Dos totens do nosso tempo

Por Elaine Tavares.

Um totem é um uma construção sagrada, feita pelas comunidades, para designar sua relação com o transcendente. Pode ser a figura de um animal, pode ser uma figura mítica, pode representar alguém. O fundamental de sua existência é justamente estar ali, para lembrar que existe algo profundo no humano, que se conecta com a beleza suprema do sagrado. Não é religião, é abertura reverente para o não-sabido.  São comuns nas comunidades originárias, que nunca caíram na armadilha do monoteísmo. Ou seja, gente que não é a escolhida de um deus, mas que é capaz de compartilhar o mundo com várias entidades consagradas.

No mundo moderno também vamos construindo nossos totens, sejam eles reais ou simbólicos. Troncos fincados no chão que existem para nos chamar, nos interpelar, nos carregar de volta para nosso lugar sagrado. Algumas pessoas reconhecem como totens, os xópins, por exemplo. São seus lugares de devoção. Outros elegem determinadas igrejas, onde descansam seus corpos na dura batalha da vida. Há os que constroem totens com dinheiro, acreditando que ali está a redenção para todas as dores. E há ainda aqueles que erguem totens a partir de pessoas e ideias.

Desde bem pequena escolhi o meu, construído ao longo da vida, com desenhos e rostos.
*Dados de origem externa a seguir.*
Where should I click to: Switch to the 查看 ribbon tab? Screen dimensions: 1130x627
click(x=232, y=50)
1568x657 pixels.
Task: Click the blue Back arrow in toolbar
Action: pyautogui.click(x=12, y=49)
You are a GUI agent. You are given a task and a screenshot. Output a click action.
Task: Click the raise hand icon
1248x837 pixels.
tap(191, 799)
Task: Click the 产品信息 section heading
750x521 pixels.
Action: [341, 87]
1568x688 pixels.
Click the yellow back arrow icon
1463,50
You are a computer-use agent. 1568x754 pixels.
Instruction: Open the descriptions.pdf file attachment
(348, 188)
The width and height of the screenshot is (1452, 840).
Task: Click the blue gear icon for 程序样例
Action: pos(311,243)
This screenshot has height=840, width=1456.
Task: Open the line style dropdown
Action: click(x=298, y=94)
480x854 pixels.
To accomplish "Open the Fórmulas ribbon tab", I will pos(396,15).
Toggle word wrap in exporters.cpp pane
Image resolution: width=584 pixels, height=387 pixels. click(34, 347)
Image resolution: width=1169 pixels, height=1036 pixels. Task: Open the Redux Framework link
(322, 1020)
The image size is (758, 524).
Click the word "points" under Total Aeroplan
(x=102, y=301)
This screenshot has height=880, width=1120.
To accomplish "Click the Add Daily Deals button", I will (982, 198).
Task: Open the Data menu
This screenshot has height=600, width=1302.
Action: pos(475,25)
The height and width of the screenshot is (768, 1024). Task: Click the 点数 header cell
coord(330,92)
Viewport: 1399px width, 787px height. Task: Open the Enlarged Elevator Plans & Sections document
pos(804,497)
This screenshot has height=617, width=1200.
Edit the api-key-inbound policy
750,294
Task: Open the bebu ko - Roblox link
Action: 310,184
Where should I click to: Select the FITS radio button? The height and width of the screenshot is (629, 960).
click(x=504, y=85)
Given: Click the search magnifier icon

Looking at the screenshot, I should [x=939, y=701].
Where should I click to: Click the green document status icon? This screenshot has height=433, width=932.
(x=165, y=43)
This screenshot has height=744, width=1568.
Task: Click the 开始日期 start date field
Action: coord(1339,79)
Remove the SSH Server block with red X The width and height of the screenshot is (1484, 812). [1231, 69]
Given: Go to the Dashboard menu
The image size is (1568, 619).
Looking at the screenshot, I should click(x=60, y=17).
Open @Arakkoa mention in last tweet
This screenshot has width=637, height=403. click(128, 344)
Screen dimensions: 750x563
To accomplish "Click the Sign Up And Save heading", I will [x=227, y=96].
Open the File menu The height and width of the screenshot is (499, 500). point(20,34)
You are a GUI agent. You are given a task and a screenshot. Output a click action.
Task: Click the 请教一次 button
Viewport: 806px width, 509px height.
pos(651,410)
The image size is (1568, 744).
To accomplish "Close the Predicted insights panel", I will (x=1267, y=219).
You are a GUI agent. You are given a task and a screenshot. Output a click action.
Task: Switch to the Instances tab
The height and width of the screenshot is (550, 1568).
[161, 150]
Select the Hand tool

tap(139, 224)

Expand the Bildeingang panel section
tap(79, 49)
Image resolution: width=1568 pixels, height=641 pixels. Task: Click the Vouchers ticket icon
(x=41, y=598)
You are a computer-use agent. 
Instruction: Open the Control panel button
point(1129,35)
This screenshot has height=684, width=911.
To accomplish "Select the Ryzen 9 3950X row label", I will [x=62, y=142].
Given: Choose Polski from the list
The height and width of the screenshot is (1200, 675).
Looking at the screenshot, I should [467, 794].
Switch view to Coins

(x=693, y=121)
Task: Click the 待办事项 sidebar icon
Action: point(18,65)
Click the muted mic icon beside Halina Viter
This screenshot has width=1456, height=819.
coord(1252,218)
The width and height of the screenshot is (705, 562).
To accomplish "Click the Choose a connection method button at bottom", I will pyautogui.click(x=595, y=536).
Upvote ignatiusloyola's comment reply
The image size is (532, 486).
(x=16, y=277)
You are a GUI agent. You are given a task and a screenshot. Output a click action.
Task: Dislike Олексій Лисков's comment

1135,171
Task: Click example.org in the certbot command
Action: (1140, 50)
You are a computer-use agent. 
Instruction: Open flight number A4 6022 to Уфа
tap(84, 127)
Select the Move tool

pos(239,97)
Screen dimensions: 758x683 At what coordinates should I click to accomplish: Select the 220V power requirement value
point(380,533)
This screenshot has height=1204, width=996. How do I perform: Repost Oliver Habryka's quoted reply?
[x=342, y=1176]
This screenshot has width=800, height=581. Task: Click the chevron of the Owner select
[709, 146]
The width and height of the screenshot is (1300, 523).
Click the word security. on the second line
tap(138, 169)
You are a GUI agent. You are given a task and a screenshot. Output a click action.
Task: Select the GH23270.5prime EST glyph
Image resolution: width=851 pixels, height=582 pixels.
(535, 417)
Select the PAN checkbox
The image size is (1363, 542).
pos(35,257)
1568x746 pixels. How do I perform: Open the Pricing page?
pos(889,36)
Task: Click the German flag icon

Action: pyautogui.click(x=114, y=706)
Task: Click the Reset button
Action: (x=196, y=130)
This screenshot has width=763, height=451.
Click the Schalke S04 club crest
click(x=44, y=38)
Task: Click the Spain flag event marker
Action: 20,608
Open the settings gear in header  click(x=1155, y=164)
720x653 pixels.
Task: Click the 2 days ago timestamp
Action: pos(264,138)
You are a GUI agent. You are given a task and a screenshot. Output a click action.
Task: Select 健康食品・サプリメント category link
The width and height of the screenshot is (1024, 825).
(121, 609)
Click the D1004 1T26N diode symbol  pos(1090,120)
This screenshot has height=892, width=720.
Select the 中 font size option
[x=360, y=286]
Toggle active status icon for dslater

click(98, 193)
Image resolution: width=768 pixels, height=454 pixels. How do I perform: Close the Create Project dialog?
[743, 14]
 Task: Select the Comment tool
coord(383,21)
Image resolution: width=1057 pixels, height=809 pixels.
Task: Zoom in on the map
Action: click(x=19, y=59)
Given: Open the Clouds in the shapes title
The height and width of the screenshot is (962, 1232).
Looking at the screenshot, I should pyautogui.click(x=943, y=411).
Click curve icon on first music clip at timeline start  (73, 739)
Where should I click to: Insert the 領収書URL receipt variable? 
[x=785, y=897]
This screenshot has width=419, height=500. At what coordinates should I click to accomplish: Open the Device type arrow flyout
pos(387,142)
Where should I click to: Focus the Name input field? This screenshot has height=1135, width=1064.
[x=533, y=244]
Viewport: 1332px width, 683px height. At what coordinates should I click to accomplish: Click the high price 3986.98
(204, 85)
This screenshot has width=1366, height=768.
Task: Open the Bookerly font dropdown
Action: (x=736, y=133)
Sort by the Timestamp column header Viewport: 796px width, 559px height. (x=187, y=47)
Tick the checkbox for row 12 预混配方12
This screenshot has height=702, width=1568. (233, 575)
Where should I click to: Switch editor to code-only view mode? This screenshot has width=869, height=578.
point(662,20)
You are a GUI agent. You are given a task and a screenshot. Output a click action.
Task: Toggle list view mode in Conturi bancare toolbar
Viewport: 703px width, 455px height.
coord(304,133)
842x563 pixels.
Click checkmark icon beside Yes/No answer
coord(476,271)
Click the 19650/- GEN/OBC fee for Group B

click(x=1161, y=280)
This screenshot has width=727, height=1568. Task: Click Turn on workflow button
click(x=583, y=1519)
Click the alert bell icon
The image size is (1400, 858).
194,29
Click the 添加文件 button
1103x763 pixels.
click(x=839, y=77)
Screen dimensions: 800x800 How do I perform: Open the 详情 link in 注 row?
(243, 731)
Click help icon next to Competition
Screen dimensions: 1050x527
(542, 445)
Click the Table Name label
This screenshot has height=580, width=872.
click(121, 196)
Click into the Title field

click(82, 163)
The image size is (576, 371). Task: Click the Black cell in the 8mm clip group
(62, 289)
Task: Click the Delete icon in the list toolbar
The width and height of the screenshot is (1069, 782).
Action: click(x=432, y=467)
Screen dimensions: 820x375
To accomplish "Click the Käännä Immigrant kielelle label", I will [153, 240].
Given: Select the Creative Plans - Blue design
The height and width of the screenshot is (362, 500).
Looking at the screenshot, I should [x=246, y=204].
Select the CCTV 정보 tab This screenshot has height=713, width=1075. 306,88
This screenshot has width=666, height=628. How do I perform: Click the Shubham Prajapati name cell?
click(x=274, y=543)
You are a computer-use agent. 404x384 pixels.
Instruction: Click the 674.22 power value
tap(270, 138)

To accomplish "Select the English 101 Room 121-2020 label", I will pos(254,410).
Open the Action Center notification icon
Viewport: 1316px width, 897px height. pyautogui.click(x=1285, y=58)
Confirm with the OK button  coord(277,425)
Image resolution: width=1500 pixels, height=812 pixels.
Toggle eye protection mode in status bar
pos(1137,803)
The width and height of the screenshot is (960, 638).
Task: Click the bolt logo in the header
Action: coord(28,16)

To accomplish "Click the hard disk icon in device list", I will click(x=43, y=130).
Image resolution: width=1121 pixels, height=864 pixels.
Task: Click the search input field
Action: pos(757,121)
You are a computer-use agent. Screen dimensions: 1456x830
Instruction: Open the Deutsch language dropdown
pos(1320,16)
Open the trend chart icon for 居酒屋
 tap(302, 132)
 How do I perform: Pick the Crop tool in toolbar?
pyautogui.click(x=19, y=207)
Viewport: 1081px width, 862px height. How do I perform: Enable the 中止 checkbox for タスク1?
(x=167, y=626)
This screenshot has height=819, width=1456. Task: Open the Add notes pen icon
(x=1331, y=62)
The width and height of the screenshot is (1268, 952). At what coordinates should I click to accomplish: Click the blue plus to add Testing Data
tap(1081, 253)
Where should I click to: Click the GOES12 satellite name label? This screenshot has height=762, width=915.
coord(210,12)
Imagens de vida boa, gente sorrindo, Minha mãe, Che, Camilo, Farabundo Martí, Sandino, José Martí, Zumbi, João Cândido, Chiquinha Gonzaga, Fidel, Carlos Fonseca, Juana Azurduy, Bartolina Siza, Anita Garibaldi, Dandara. Pessoas que, de um jeito ou de outro deram sua vida por um mundo melhor.

Ontem, quando Fidel encantou, fui acarinhar seu rosto no desenho do meu totem, esse que fica à entrada de mim, sempre me lembrando de que a vida só tem sentido se for para todos viverem em abundância. Chorei. Não por ele, que teve vida tão plena e se foi como quis, sem nunca se dobrar. Chorei pelos que não entenderam até hoje o que foi e o que é a revolução cubana. A obra de um povo, não de um homem.  Realizei minhas rezas e cerimônias, imaginando o gigante chegando ao paraíso, encontrando com todos os que, com ele, realizaram essa obra de amor. Sim, eu creio no paraíso, esse lugar onde as almas descansam.

A revolução não é um jogo de contas de vidro. É a explosão violenta de um povo oprimido também por violência. É campo de morte, de dor, de decisões duras. Mas, é construção de caminhos que levam ao bem-viver. Crianças nas escolas, comida na mesa, saúde de qualidade, arte. Cometem-se erros. Mas, claro, as revoluções são feitas por homens e mulheres. Não por santos. O que vale é reconhecer, fazer  autocrítica e seguir.

As figuras que compõem meu totem são criaturas humanas, com seus claros e escuros. Não são heróis, são caminhos. Veredas abertas chamando para o grande meio-dia. Não os reverencio por santos, mas por sua dolorosa e pungente realidade. Não peço licença por isso. É o meu totem. É a minha entrada da alma.

Nesses tempos obscuros do novo século, diante da inexorável perda física de Fidel, começo a esculpir novas caras no meu tronco sagrado. Três deles ainda vivos. Mais na frente, com certeza, serão lembrados como os que mudaram o mundo. Snowden, Assenge e Bradley Manning. Cada um deles, a sua maneira, e com objetivos diferentes, colocaram à nu o império. Snowden e Assenge, exilados de suas pátrias, vivendo como fugitivos. Bradley encarcerado numa solitária, nu, quase enlouquecido, dentro do país que tanto ama, e pelo qual decidiu revelar ao mundo as atrocidades cometidas pelos exércitos de ocupação. Ele pensava, na sua ingenuidade, que se o governo dos EUA soubesse o que acontecia  no Iraque, iria por um fim em tudo aquilo.  Não, deram fim foi nele.

Nenhum desses três é comunista sanguinário. Não. São pessoas que querem viver na verdade. Que também sonham com um mundo livre, de pessoas soberanas.

Tampouco eu sou sanguinária, ainda que comunista. Preencho-me de ternuras e amores, de sonhos de vida boa e sigo, acendendo meus incensos, dizendo minhas orações, reverenciando meu totem sagrado. É esse tronco esculpido de gentes, desejos, lágrimas e risos que pontifica à porta de mim. Ali estão todos os mortos que nunca morrem, os que guiam meus passos e enchem os meus cântaros da água mais pura: essa que verte do desejo mais doce da “eko porã”, a vida bonita, como dizem os Guarani.